Was ist der Täter - Opfer - Ausgleich?
Die Rolle der Opfer in Strafverfahren rückt seit mehr als 20 Jahren verstärkt ins Bewusstsein. Dabei wird gerade der Umgang mit Opfern im geltenden Justizsystem vor allem wegen deren ohnmächtigen Position im Strafverfahren immer mehr kritisiert. Das Opfer muss gegebenenfalls in einem Zivilverfahren selbst die Schadenswiedergutmachung betreiben. Bei den Gerichtsverhandlungen gegen die Täter haben die Opfer oftmals nur die Rolle eines Zeugen. Ihre Ängste, Bedürfnisse, Kränkungen und erlittenen Verletzungen werden oft nicht in der ihnen gebührenden Form beachtet.
Anders als bei einem Strafgerichtsverfahren, in dem der Täter zu einer Strafe verurteilt wird, von der das Opfer in den meisten Fällen keinen Vorteil hat, wird im Täter - Opfer - Ausgleich versucht, mit beiden an der Tat Beteiligten, also Täter und Opfer, eine Wiedergutmachung der erlittenen Verletzung oder des erlittenen Schadens zu finden. Wenn sowohl das Opfer, als auch der Täter sich auf eine Wiedergutmachung einigen können, wird das Verfahren von der Staatsanwaltschaft im Regelfall eingestellt.

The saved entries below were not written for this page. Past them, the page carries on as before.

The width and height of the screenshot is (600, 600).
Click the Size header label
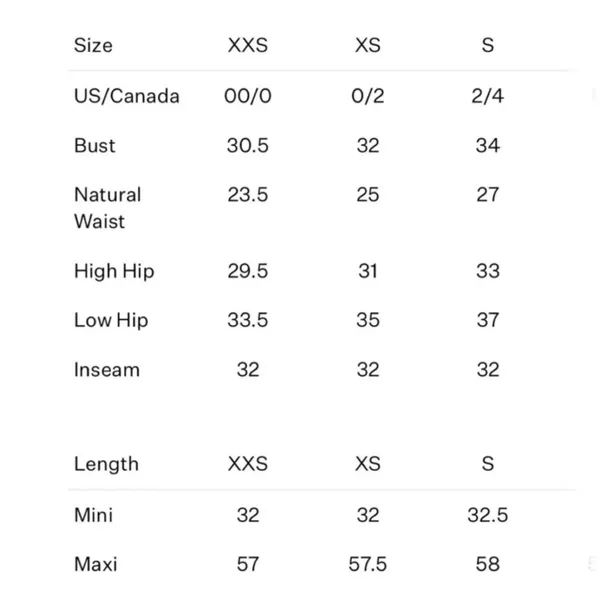click(x=93, y=45)
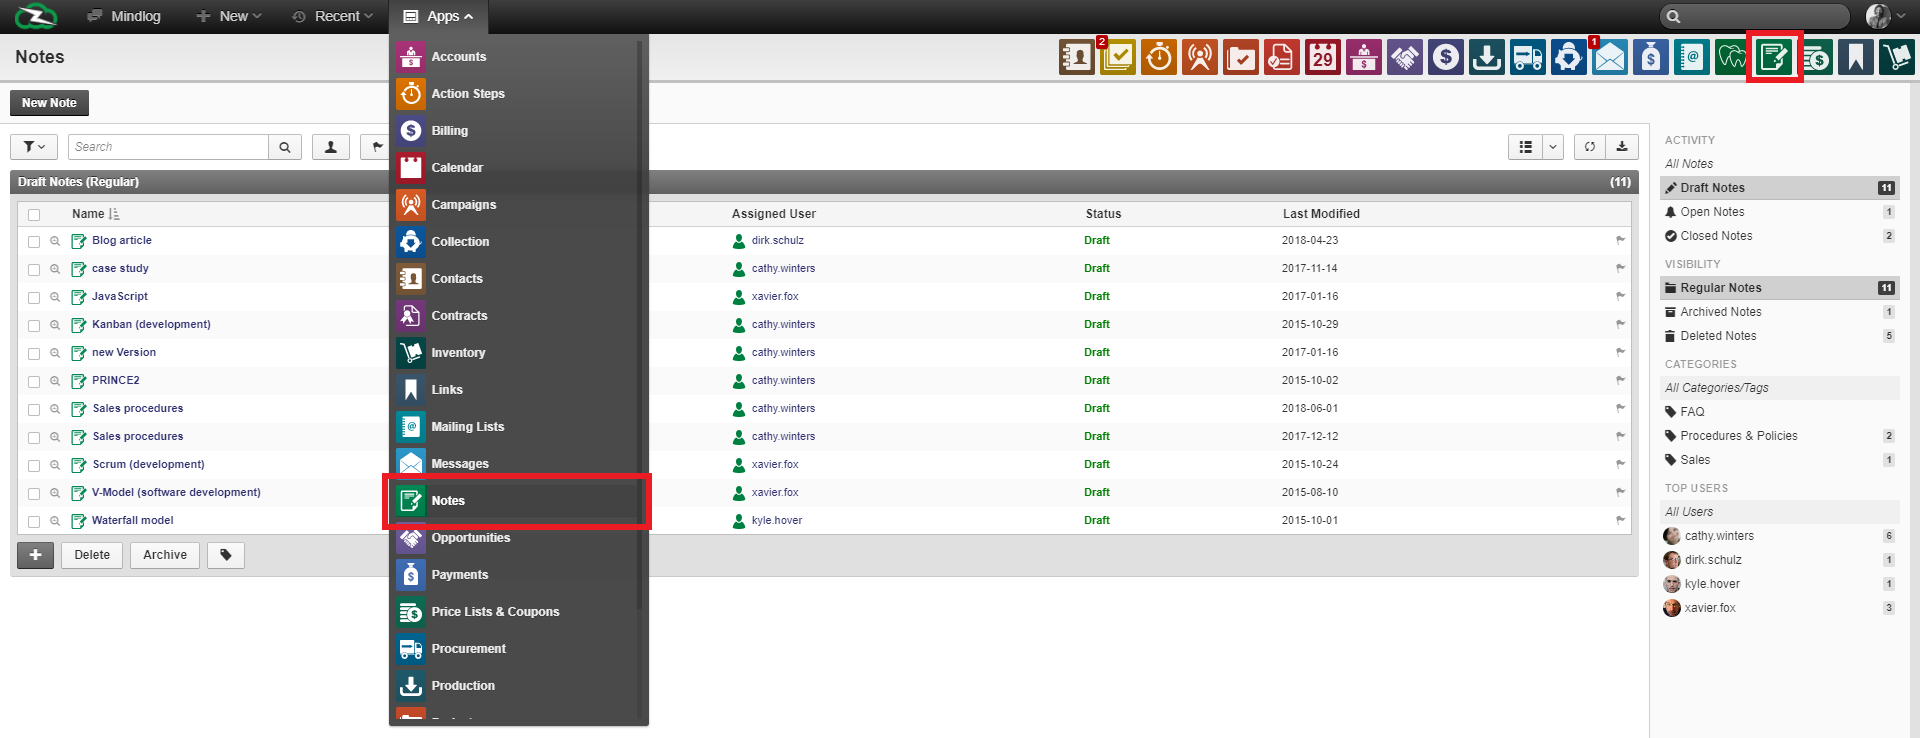Click the New Note button

click(49, 103)
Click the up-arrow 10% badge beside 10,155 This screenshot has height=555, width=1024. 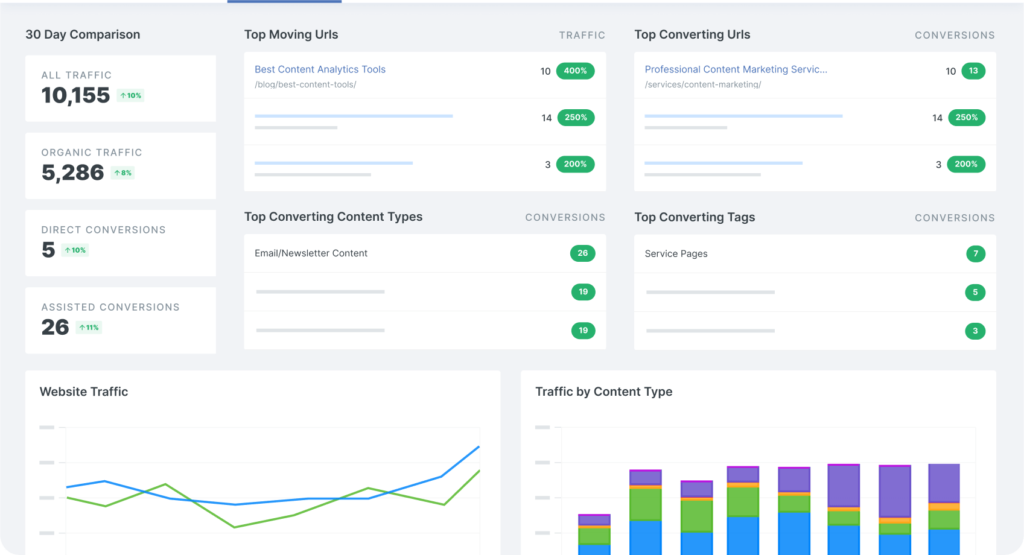tap(131, 96)
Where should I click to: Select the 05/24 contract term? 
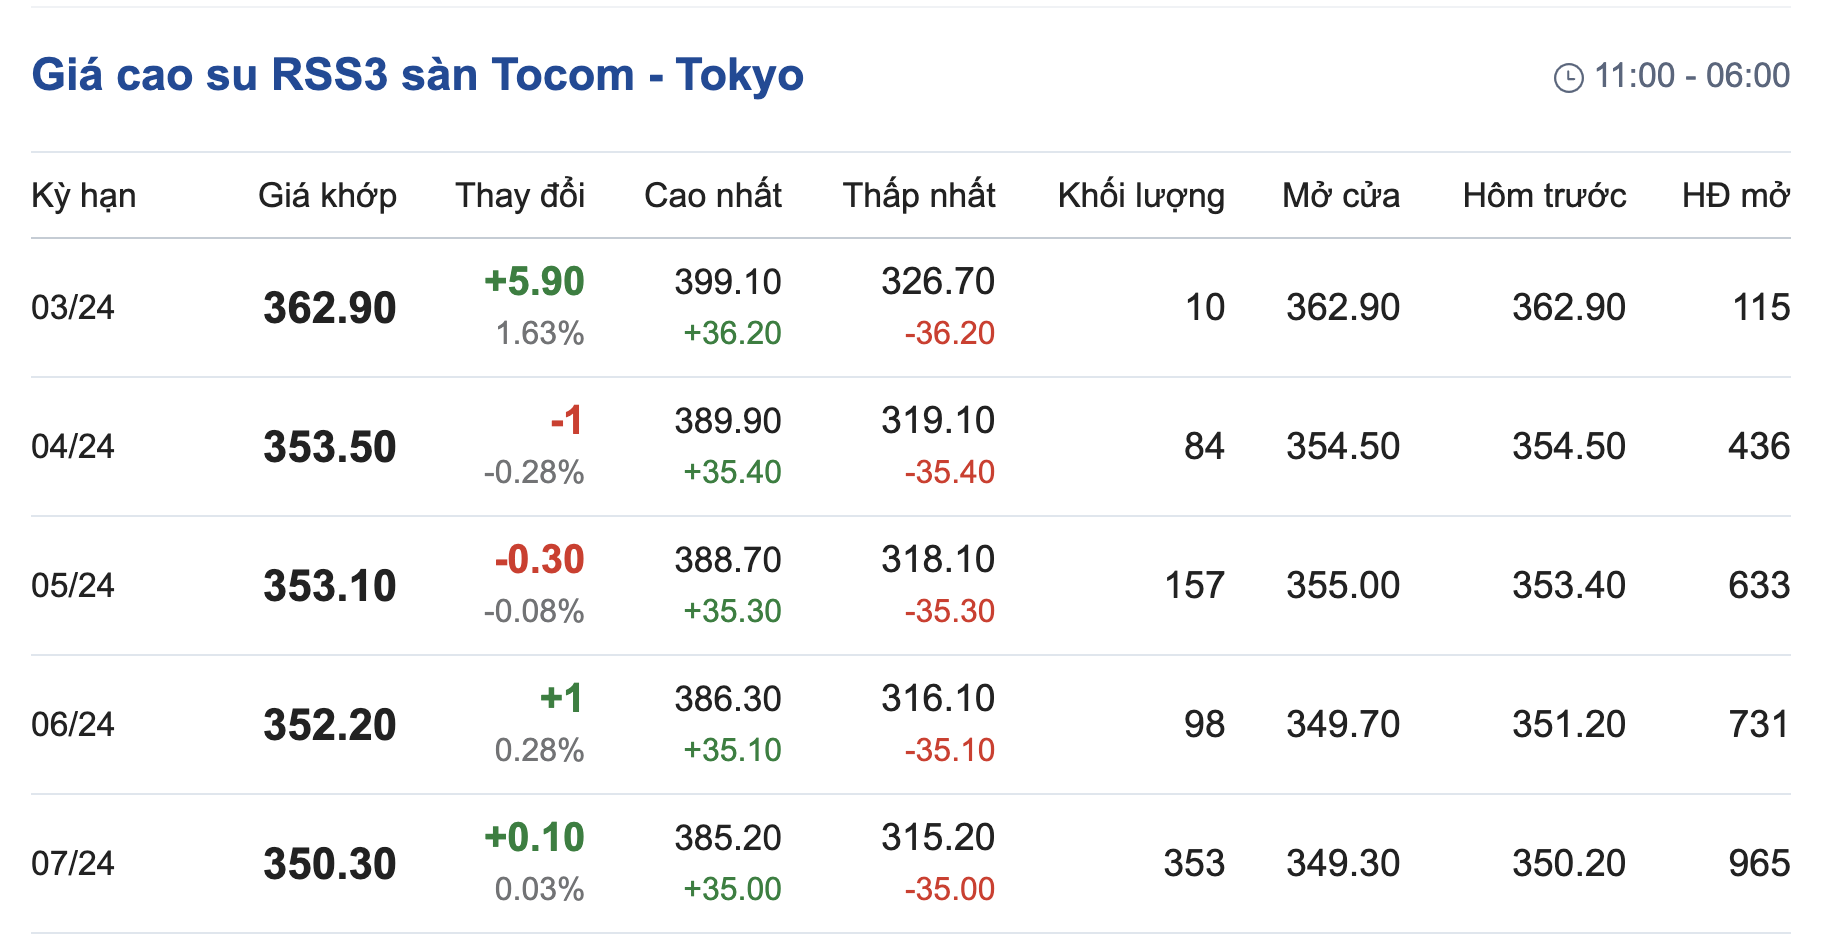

Angewandt wird der Täter-Opfer-Ausgleich im Regelfall bei Körperverletzungsdelikten. Eingeleitet wird der Täter-Opfer-Ausgleichs im Regelfall von der Staatsanwaltschaft, bzw. die Durchführung des Täter-Opfer-Ausgleichs bedarf der Zustimmung durch die Staatsanwaltschaft. Vorraussetzung für die Durchführung ist, dass die Verletzungen des Opfers nicht schwerwiegender Natur sind und dass der Täter (im Regelfall) bisher noch nicht strafrechtlich in Erscheinung getreten ist.
Die Vorgehensweise beim Täter - Opfer - Ausgleich sieht folgendermaßen aus:
In einem Vorgespräch mit dem Opfer wird dessen Bereitschaft nach einer solchen Vorgehensweise ausgelotet. Das Opfer kann offen in geschütztem Rahmen über seine Ängste und sein Erleben sprechen und kann auf diesem Weg das Erlebte verarbeiten. Konflikte, die zwischen Täter und Opfer eventuell schon längere Zeit schwelten können offen angesprochen werden.
In einem Vorgespräch mit dem Täter wird versucht, dessen Motive für sein Handeln zu ergründen und ihm die Position und Rolle des Opfers und dessen Befindlichkeiten nahe zu bringen.
In einem gemeinsamen Gespräch von Opfer und Täter, bei dem ein(e) Mitarbeiter(in) des Jugendamts zugegen ist, wird versucht, die Positionen des Opfers und des Täters zu durchleuchten. Dem Täter wird vor Augen geführt, wie sich das Opfer zum Tatzeitpunkt gefühlt hat, welche Ängste es durchlebte und unter welchen Folgen es noch immer leidet. Gemeinsam wird versucht eine Wiedergutmachung, des erlittenen Schadens zu finden und die Konflikte, die eventuell zwischen Täter und Opfer noch schwelen zu lösen. Ziel ist es, dass Opfer und Täter sich nach der Durchführung des Täter - Opfer - Ausgleichs begegnen können, ohne voreinander Angst haben zu müssen.
Gleichzeitig ist ein weiteres Ziel im Täter - Opfer - Ausgleich sowohl die strafrechtlichen wie auch die zivilrechtlichen Ansprüche in einem Verfahren zu behandeln.